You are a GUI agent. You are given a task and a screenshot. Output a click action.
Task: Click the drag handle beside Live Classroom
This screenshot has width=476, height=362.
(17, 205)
= = =
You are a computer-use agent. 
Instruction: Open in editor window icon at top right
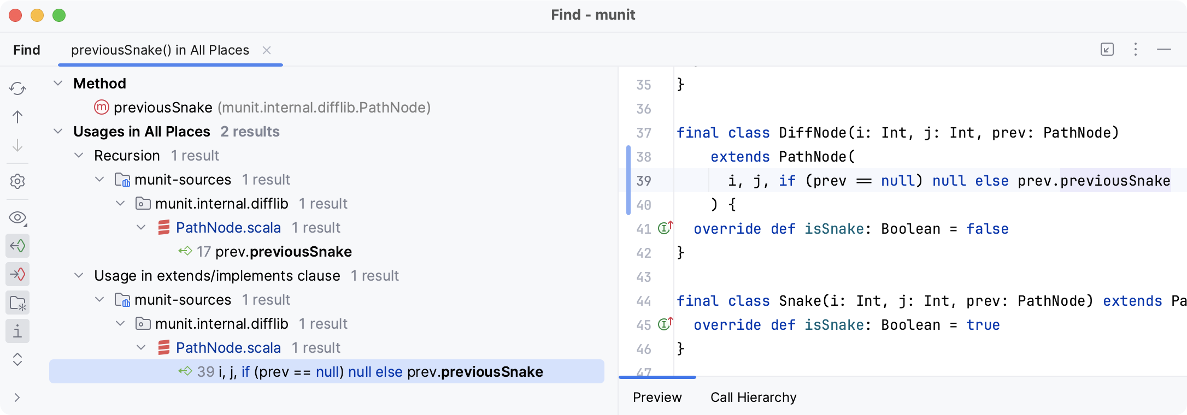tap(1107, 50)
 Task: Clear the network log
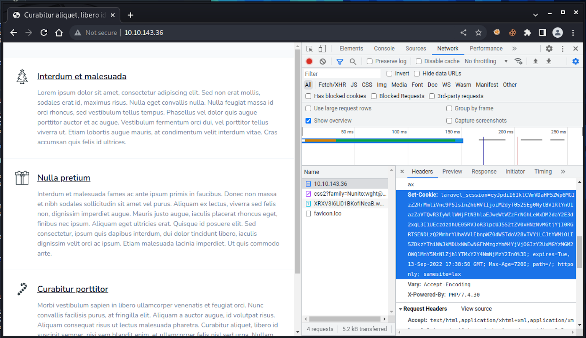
= = =
Problem to work on »
Lines with "agent": return each one from the data above.

Final answer »
You are a GUI agent. You are given a task and a screenshot. Output a click action.
You are a computer-use agent. 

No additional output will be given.